IBM, Coca-Cola and McDonalds are three of America’s largest corporations and most well-known brands. They are true multinationals in every sense of the word and they dominate their industries both at home and abroad. They are numbers 23, 58 and 106 on the Fortune 500 list, respectively. Together, they make up 12 percent of the Dow Jones Industrial Average’s total weighting.

And all three are plagued by the same problem – they’re shrinking. More than this, their shrinkage is finally being recognized on The Street, now that investors are peeling back all of the layers of buyback and dividend subterfuge that’ve kept this fact disguised for so many years.
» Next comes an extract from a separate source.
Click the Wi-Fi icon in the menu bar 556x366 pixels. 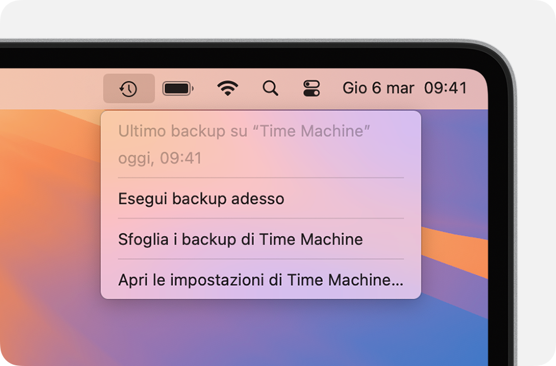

McDonalds has been trading like a bond for the last two years, oscillating within a tight ten-point range between 90 and 100 dollars a share, a 3-and-change percent dividend along with a buyback keeping it afloat almost regardless of how poorly its margins and same store sales have come in. Not anymore. This morning it told Wall Street that earnings in the last quarter are down by an unbelievable 30 percent. No more bond-like status for Mickey D – and indeed, the stock looks to trade below the $90 level for the first time since January of 2013. As McDonalds raises prices on fancier offerings, they run into new competitors at the higher tier. As they fight to maintain their economically absurd “Dollar Menu”, they collapse their own margins. It’s not unfixable, but it’s a bad situation. On top of that, all of the marketing in the world cannot change the fact that the current McDonalds product and experience is socially unacceptable to what used to be the company’s core audience. I don’t know anyone who would feed their kids that stuff or bring a greasy sack of it up to their office these days.
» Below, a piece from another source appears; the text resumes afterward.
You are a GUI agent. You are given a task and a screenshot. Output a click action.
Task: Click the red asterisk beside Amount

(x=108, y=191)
Coca-Cola’s core business, diet and regular soda, is dead. Everyone knows it except for shareholders, who’ve kept the stock near 52-week highs regardless of the massive shift in consumer tastes away from sugars, preservatives, artificial ingredients and unhealthy soft drinks. They’ve been shareholder-friendly on management incentives, dividends and buybacks as well – but it may not be enough anymore. Coca-Cola is not growing and its core product has become increasingly meaningless to the next generation of consumers. This morning Coke reported an awful quarter to investors, its shares are off almost 6 percent as of this writing. That’s an exceptional decline for a such a traditionally boring blue chip – another “bond-like stock” now forced to face the music.

Which brings me to IBM – perhaps the very poster child of this moment in buybacks-trump-anything investing. IBM has spent $140 billion since the year 2000 on dividends and buybacks. Which has been great for shareholders, but not so great for the business: IBM has missed out on or underinvested in every single major trend within the technology space for the last decade. And now those chickens are coming home to roost. Management has dropped the Beijing-inflected “five year plan” nonsense finally and may have finally been scared straight into investing in innovation again. Is it too late? Has the price to sit down at the table gone higher than it would have had IBM been more aggressive sooner?

Buybacks have far outpaced revenue growth for the US stock market in the modern age and these three companies are emblematic of what that looks like as the fairy dust begins to wear off. What this could mean for a host of other stocks going forward is not encouraging.

 

Full Disclosure: Nothing on this site should ever be considered to be advice, research or an invitation to buy or sell any securities, please see my Terms & Conditions page for a full disclaimer.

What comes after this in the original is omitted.